PROBLEM: Your answer must be the records below, repeated exactly, with every picture left out.

[Records from a data source]
----------

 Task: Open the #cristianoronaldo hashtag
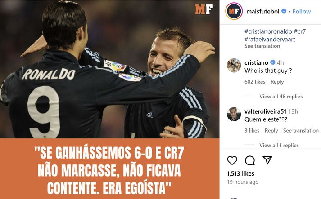[268, 31]
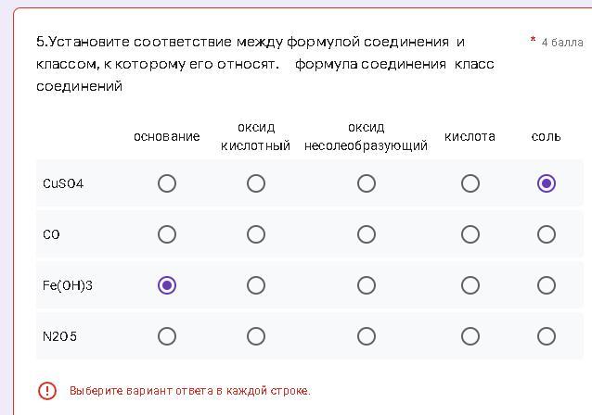Click selected соль radio for CuSO4
Screen dimensions: 592x415
[x=547, y=183]
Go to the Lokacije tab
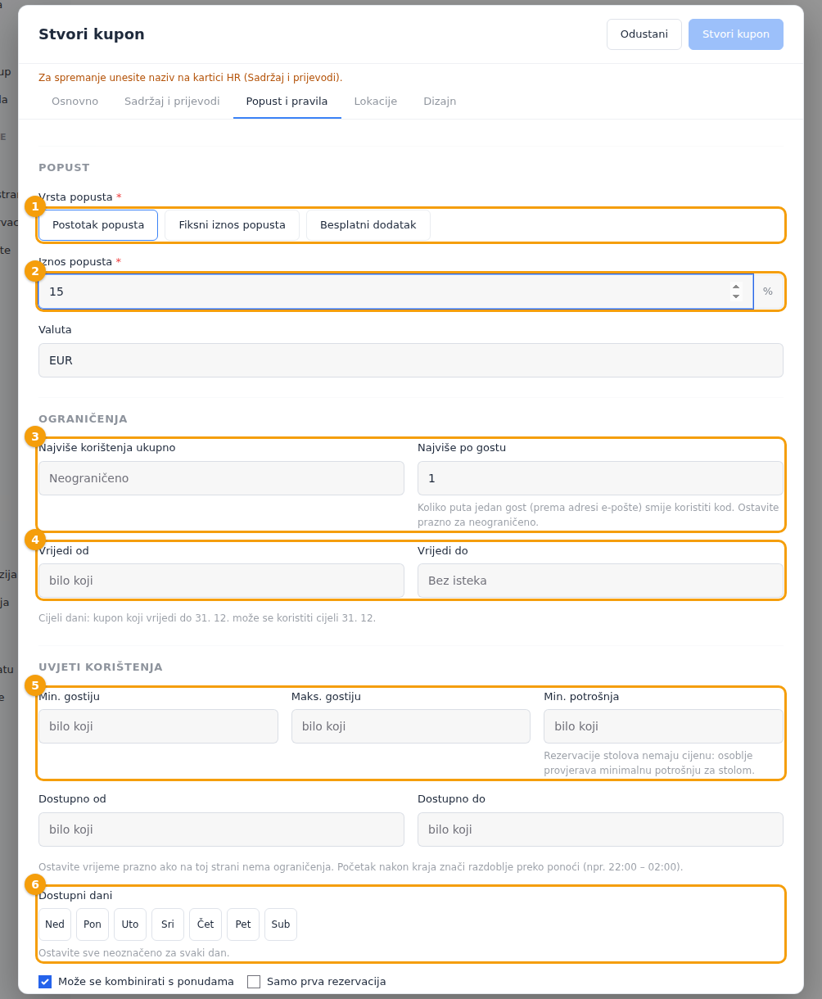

----------

RESPONSE TO THIS EXERCISE:
 Task: Open the #cristianoronaldo hashtag
[268, 31]
Click selected соль radio for CuSO4
Screen dimensions: 592x415
[x=547, y=183]
Go to the Lokacije tab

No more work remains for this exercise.